Стесняющийся Ричрд тем временем растворился в темноте и максимально бесшумно двигался прочь от лагеря. Он давно был знаком с Реем и точно знал чем заканчиваются подобные истории.
Не то чтобы это его спасло…
Когда поймали Ричарда и закончили его извинять, Ричард решил, что он обижен на Илаю. Отвертеться у репортера не вышло, уж очень воодушевлены были пьяные компаньоны с разбитыми лицами. От серьезных травм Эджина спасла повышенная подвижность костей черепа.
Потом дипломаты сожрали по попугаю, в знак окончательного примирения. Потом искали краба чтобы с ним выпить…
В общем, дипломаты проснулись после обеда. Ричард дошел до вождя и попросил его принести клятву в заверении вечного мира. Дипломатический мандат, что был на самом деле сложным артефактом, засветился зеленым, принимая клятву, и погас. Ричард облегченно выдохнул и даже спокойно выслушал свой полный титул.
Еще он обсудил с вождем тот факт, что через пару недель народ Ахаджара пройдет через земли империи, так как на их территории находится самый удобный спуск к морю.
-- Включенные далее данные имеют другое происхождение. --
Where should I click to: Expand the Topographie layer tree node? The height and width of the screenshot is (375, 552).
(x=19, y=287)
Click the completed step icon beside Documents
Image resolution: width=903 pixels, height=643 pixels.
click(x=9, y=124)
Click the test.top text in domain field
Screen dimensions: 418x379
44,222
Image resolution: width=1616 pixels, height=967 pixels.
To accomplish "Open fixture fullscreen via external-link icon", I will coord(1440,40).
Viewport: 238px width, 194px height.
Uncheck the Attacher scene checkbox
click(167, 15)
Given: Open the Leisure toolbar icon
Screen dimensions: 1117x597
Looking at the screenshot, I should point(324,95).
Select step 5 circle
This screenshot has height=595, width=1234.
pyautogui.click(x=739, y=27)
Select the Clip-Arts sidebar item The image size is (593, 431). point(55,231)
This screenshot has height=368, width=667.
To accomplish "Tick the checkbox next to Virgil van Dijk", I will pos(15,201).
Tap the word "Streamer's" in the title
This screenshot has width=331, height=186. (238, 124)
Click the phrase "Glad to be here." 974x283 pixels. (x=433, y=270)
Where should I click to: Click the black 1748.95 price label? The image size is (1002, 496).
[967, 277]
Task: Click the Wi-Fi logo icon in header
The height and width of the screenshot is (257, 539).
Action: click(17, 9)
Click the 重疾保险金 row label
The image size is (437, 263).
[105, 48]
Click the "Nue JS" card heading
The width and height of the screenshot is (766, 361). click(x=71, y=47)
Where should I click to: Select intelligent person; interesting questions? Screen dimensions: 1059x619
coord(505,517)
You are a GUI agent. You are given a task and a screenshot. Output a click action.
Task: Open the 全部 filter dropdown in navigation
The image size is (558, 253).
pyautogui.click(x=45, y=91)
После этого начались сборы.
Повозка успела изрядно прорости мхом, но сохранила прочность. Туда были сложены остатки пожитков. Получилось не так чтобы много. Уцелела фотолаборатория, сам фотоаппарат и снимки в герметичной упаковке. Свое место заняло медное тикающее яйцо. Туда же легли патроны. И… Все. Оставшееся место было забито подарками.
Помимо двух корзин с фруктами повозку набили многочисленными безделушками, костями, и травами. Но основной вес пришелся на золото. Это были останки убиенного Скопителя Богов. Останков вышло почти две сотни килограмм. Положили бы и больше, но у повозки и так трещали рессоры. В итоге золото прикопали в приметном месте (аборигены на него не претендовали).